Работы было много, и я в конце концов перенесла свой бизнес с чердака в маленькую мастерскую возле Хаммерсмита. Племянница росла под моим крылом девочкой вполне сознательной, уверенной в себе и счастливой. Саския была так похожа на Лорну, что порой мне делалось больно. Жестикуляцию и мимику она тоже унаследовала от матери: также склоняла набок голову, в смущенной полуулыбке растягивала губы, когда ей чего-то хотелось, но она не знала, как попросить.

Те моменты, когда она принималась расспрашивать о матери — как та одевалась, шутила ли, ела ли шпинат, какую стрижку предпочитала: длинную или короткую, любила ли кошек, — были мучительны, хотя ответить на вопросы не составляло труда, достав альбом с фотографиями.

Но тяжелее всего мне было, когда ей хотелось узнать что-то об отце. В такие минуты она мне казалась предательницей. В конце концов, Саския ведь знала, что он убил ее мать. Как она могла интересоваться им? Однако для ребенка смерть, разумеется, всего лишь слово, дети понятия не имеют о том, что такое утрата. Поскольку и Саския по-настоящему не понимала, чего лишилась, ее любопытство не было ни шокирующим, ни непростительным. У ее подруг имелись отцы, даже если не жили в семьях, — стало быть, и у нее должен быть. Я не могла отмахиваться от вопросов, но они ранили меня, поскольку мне хотелось, чтобы она ненавидела и его, и то, что он сделал. Я-то ненавидела.
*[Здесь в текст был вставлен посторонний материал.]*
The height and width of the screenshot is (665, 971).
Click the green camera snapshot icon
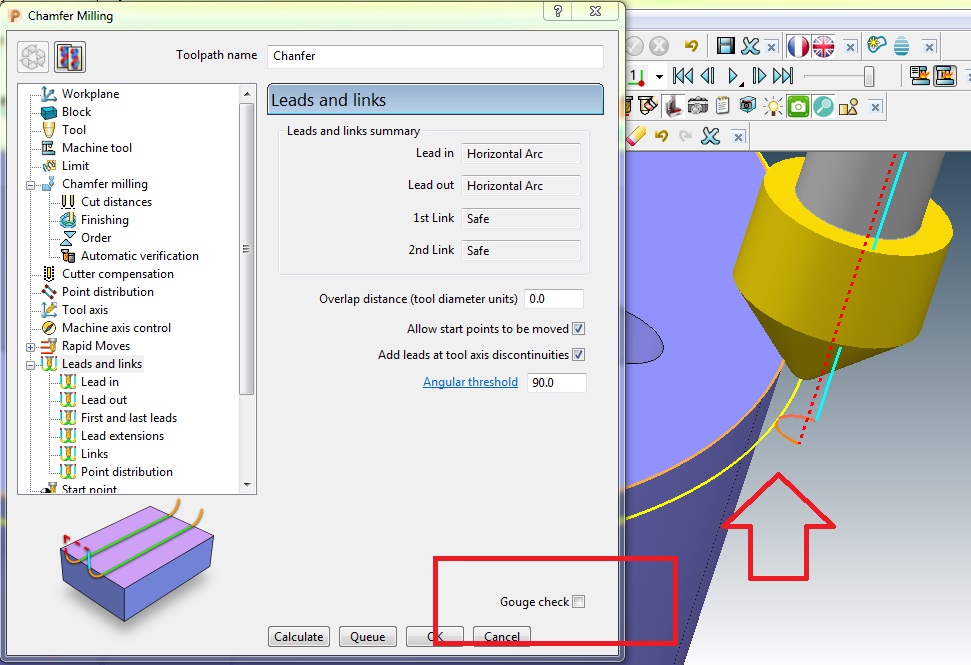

Не могу сказать, когда моя непримиримая ненависть и горечь сменились холодным презрением. Думаю, примерно в то время, когда умер мой отец. Помню, на похоронах услышала, как кто-то упомянул имя Дики, глядя на Саскию и находя в ней сходство с тем, кого я предпочитала не замечать. И я вдруг осознала, что для меня это уже не так мучительно. О Лорне, которая умерла слишком, слишком рано и была моей любимой сестрой, я не хотела забывать. Но, глядя на отцовскую могилу, в какой-то момент осознала, что все это необходимо как-то уладить. По крайней мере, похоронить в каком-нибудь дальнем укромном углу памяти.